“Folgorati sulla via di Damasco”. Con questo riferimento agli Atti degli Apostoli, Stefano Fracasso, capogruppo del Pd in Consiglio regionale del Veneto, ha messo un po’ di pepe nel dibattito sul referendum per abrogare l’attuale legge elettorale nazionale basata sul sistema proporzionale. Luca Zaia lo ha promesso dal palco di Pontida, durante il raduno dei leghisti: in settimana, ha annunciato il governatore regionale, inizierà l’iter che porterà il Veneto a prendere posizione come ha richiesto il “capitano leghista Matteo Salvini.
Infatti, la Prima Commissione permanente dell’assemblea regionale, presieduta da Alessandro Montagnoli (Lega), vicepresidente Claudio Sinigaglia (Pd), ha approvato a maggioranza (non hanno partecipato alla votazione finale Piero Ruzzante di Liberi e Uguali), Patrizia Bartelle di Italia in Comune, e i consiglieri del Movimento 5 Stelle Erika Baldin e Simone Scarabel) la proposta di deliberazione amministrativa (non una legge ma un indirizzo politico-amministrativo), illustrata dal presidente del Consiglio regionale del Veneto Roberto Ciambetti (Lega), che contiene il quesito referendario, che andrà richiesto in base all’articolo 75 della Costituzione, e teso ad abrogare le disposizioni del sistema elettorale della Camera e del Senato quanto all’assegnazione dei seggi in collegi plurinominali con metodo proporzionale.
Se dovesse essere definito e approvato e convalidato dai cittadini, tutti i seggi dei due rami del Parlamento verrebbero attribuiti in collegi uninominali, in ciascuno dei quali risulterebbe eletto il candidato che abbia conseguito il maggior numero di voti. Più semplicemente, verrebbe abrogata la parte proporzionale del sistema elettorale con conseguente estensione del sistema maggioritario, investendo in modo omogeneo Camera e Senato. Due i riferimenti a cui fare testo per giungere al referendum: la Costituzione quando sancisce che devono essere cinque consigli regionali a richiedere l’abrogazione, totale o parziale, di una legge o di un atto avente valore di legge; la legge numero 352 che regola i referendum previsti dalla Costituzione e l’iniziativa legislativa del popolo, ove si prescrive che la deliberazione della richiesta di referendum deve essere approvata dal Consiglio regionale con il voto della maggioranza dei consiglieri assegnati.
“Con questa proposta si afferma l’intenzione di dare la parola ai cittadini sulla materia elettorale – ha affermato Ciambetti – Da un lato c’è chi vuole modificare la legge elettorale nelle segrete stanze romane; dall’altro lato, c’è chi vuol dare ai cittadini la possibilità di esprimersi sul come cambiare la legge elettorale, rispetto a chi fa manovre di palazzo.

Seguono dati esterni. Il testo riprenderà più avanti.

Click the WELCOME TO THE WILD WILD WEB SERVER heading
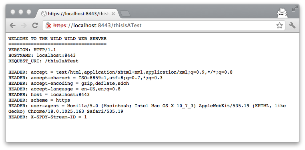This screenshot has width=305, height=150. point(57,39)
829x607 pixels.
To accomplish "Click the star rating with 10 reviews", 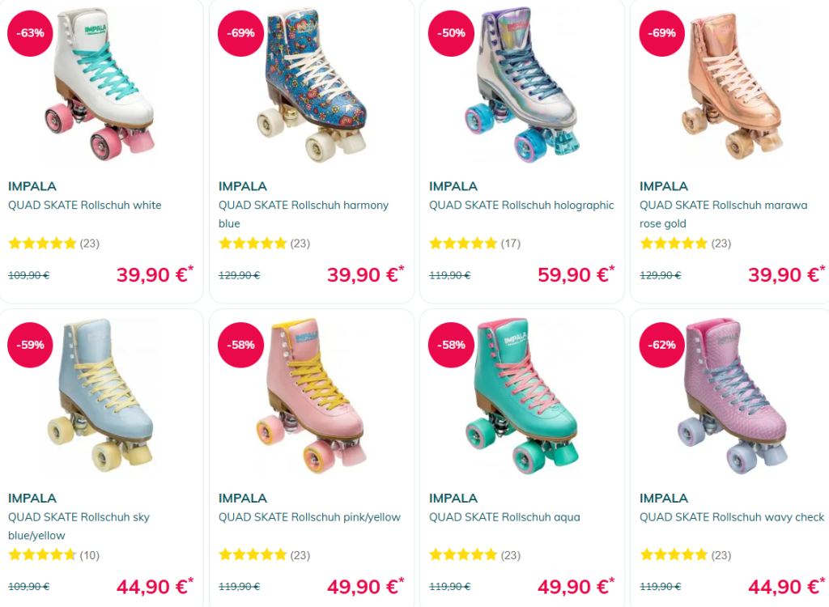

La nostra proposta va in senso maggioritario, perché dà la possibilità di sapere immediatamente chi rappresenterà in Parlamento quel determinato territorio e le sue istanze. Puntiamo ad approvare la proposta referendaria, assieme ad almeno altre sei regioni d’Italia (Lombardia, Piemonte, Liguria, Basilicata, Sardegna e Friuli Venezia Giulia) – entro il 26 settembre, per poterla depositare in Corte di Cassazione lunedì 30 settembre e di seguito sottoporla al giudizio degli elettori di tutta Italia entra la prossima primavera”.
Dall’opposizione dem, Fracasso richiama gli Atti dei Vangeli per spiegare come “i leghisti sono diventati improvvisamente grandi sostenitori del sistema elettorale maggioritario; peccato che non lo siano mai stati e che abbiano sempre votato contro a questo tipo di proposte, compreso l’Italicum che proponemmo qualche anno fa. Inoltre, ci propongono un referendum i cui effetti produrrebbero una legge elettorale bulgara, di una Bulgaria ante caduta del muro di Berlino, perché si rischia che chi prende un voto in più ottiene il 100% dei seggi del Parlamento”. Morale, per l’esponente del Pd “è evidente che si tratta di un’iniziativa esclusivamente politica che non ha nessuna seria intenzione di arrivare a una migliore legge elettorale e ci dispiace che vengano usate a questo scopo le istituzioni regionali, piegate ai deliri e alle fantasie e alle disavventure di un Salvini che si è cacciato in un angolo e non sa come uscirne. La nostra posizione è di netta contrarietà alla proposta, inaccettabile per una democrazia”.